Because pain is more than just the peripheral and spinal transmission of nociceptive information, many new attempts at objectively measuring pain have focused on the brain. These neurologic markers of pain attempt to encompass the large number of emotional, situational, and attentional factors that can accentuate or attenuate the pain experience. The pursuit of a neuroimaging approach to measuring pain has intensified with better technology and increases in spatial and temporal resolution. Several brain regions show pain-related activations, and some degree of pain intensity encoding has been described . Methods such as magnetoencephalography, functional MRI, and positron emission tomography are used to explore the supraspinal, neural correlates of pain. However, no neuroimaging technique has been established as a reliable method of measuring pain. The technology has not yet advanced to the point where we can accurately classify someone as being in pain based purely on a scan; we are further still from judging the amount of pain change based on changes in neural signals.

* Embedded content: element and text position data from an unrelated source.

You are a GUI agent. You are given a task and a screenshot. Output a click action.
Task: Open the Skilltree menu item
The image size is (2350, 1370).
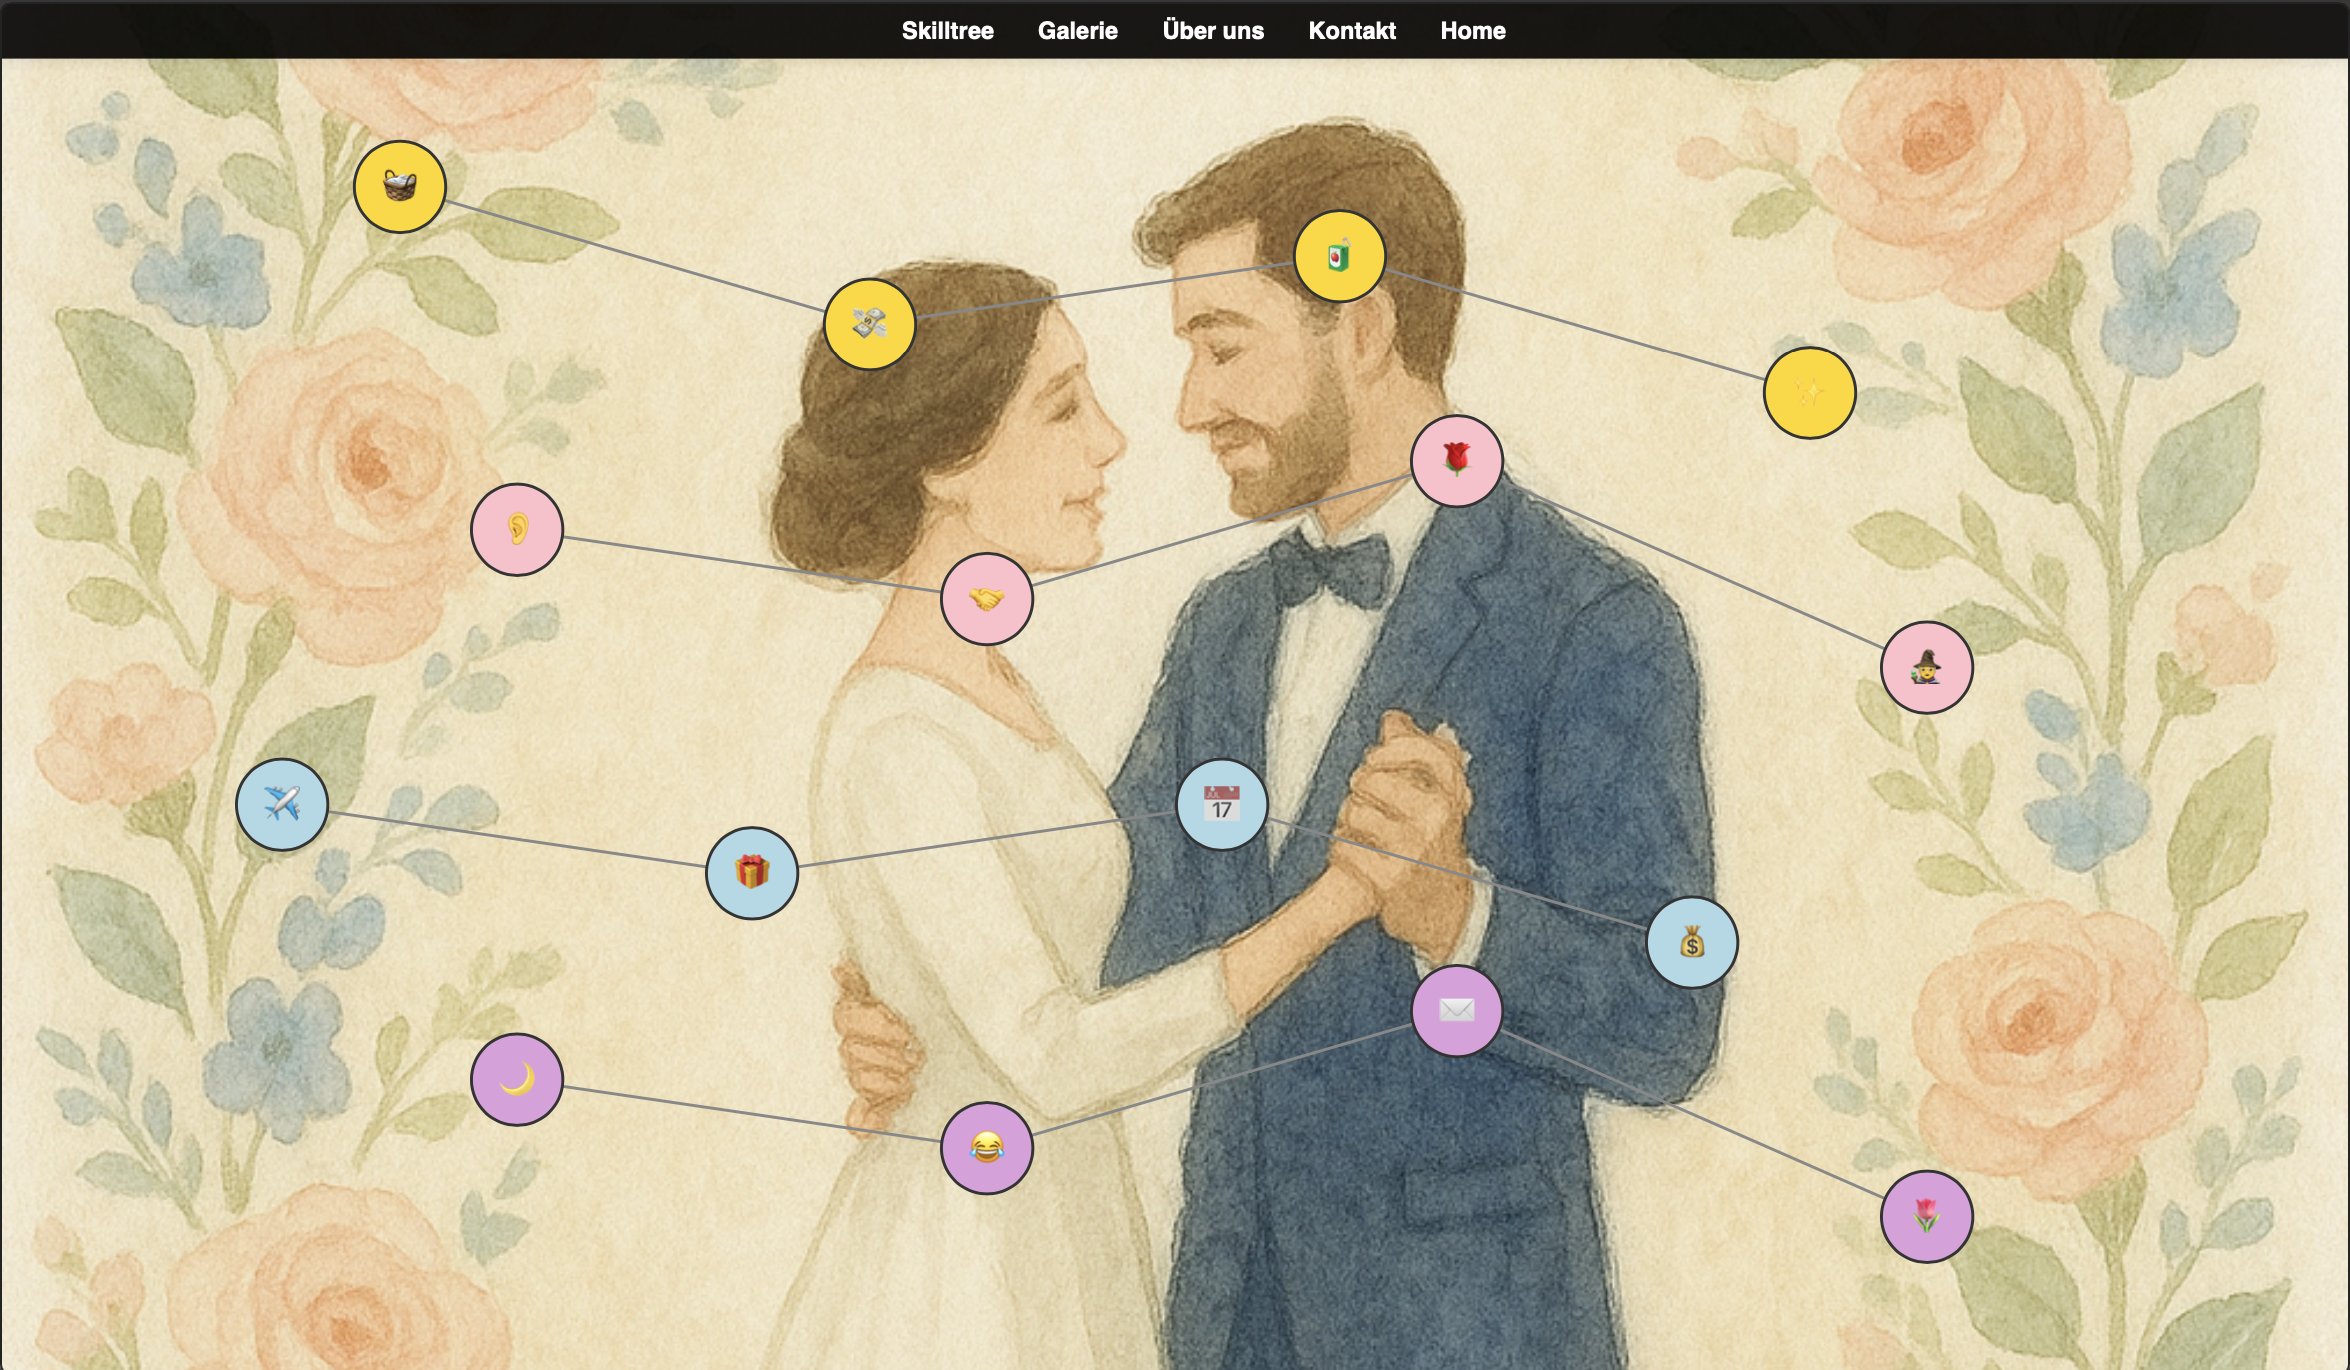947,31
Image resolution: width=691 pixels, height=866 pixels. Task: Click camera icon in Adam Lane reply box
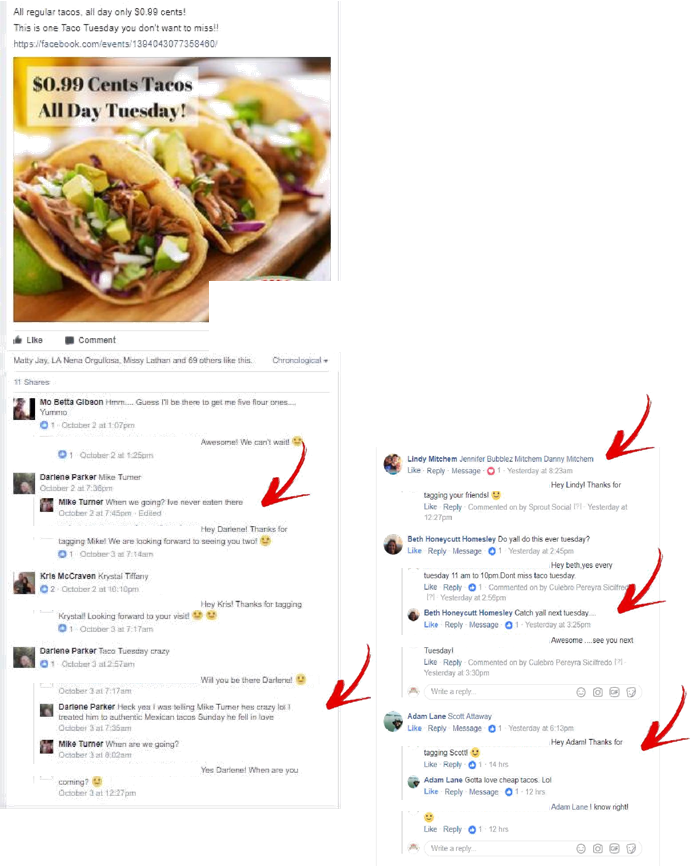[598, 848]
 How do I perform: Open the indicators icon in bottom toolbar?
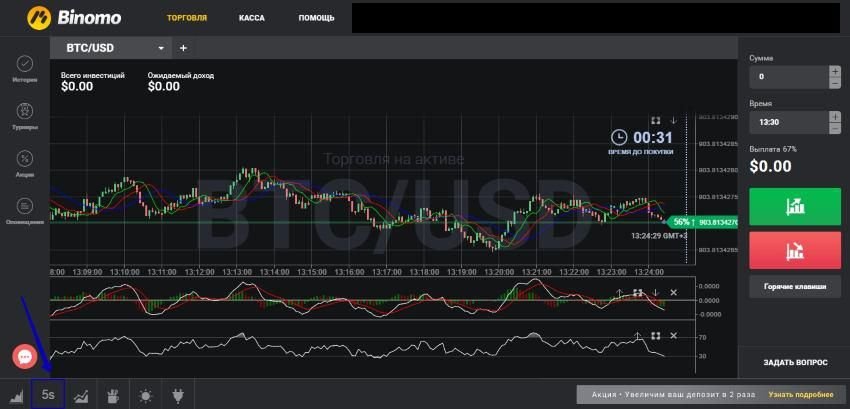click(80, 396)
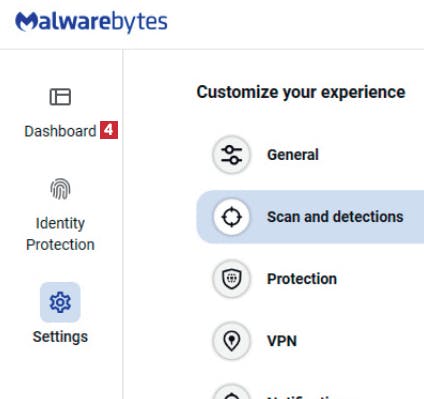The image size is (424, 399).
Task: Click the red 4 notification badge
Action: [109, 130]
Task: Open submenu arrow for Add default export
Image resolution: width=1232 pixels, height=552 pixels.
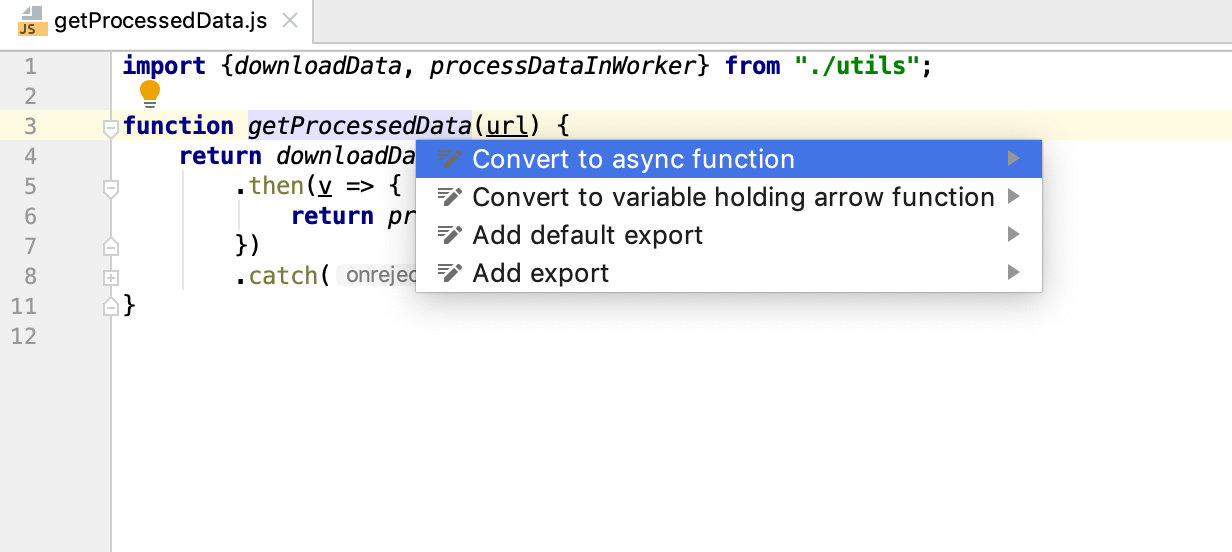Action: (1014, 235)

Even if a measure of acute pain is developed, it does not necessarily follow that such a measure could accurately measure chronic pain. The way an individual interprets the pain, or learns to cope with its unpredictability, can greatly moderate the way pain affects his or her life. Given the complex interplay between sensory, affective, and cognitive components of pain, it is unlikely that an objective measure will soon emerge that captures the experience of pain in a clinically useful way.
Many physical functioning and performance tests, such as range-of-motion, exist and have been used as a proxy for objective pain measurement . Examples of standardized performance/functioning tests for chronic pain include the following: the loaded forward-reach test for chronic back pain , timed “Up & Go” test for osteoarthritis , and grip strength for rheumatoid arthritis . In general, these performance tests only modestly predict self-reported pain, with correlations rarely exceeding 0.30 [32-36]. These results suggest that pain is just one component of physical performance, and other factors, such as fear of pain, may heavily impact performance scores [37,38]. Therefore, although clinic-based tests of functioning can complement self-reported pain measures in chronic conditions, they are not useful as a pain-report substitute.
Despite the difficulty inherent to measuring pain, there are a number of accepted tools for tracking pain-related treatment outcomes. The proper use of these tools can allow clinicians and researchers to demonstrate both statistically and clinically significant treatment effects. These instruments range from quick, one-item assessments of pain intensity, to long surveys that tap into multiple dimensions of the pain experience and overall functioning. Until more objective physiologic/neurologic measurement techniques are perfected, clinicians who study pain will rely on the careful use of established self-report pain measures.
No potential conflicts of interest relevant to this article have been reported.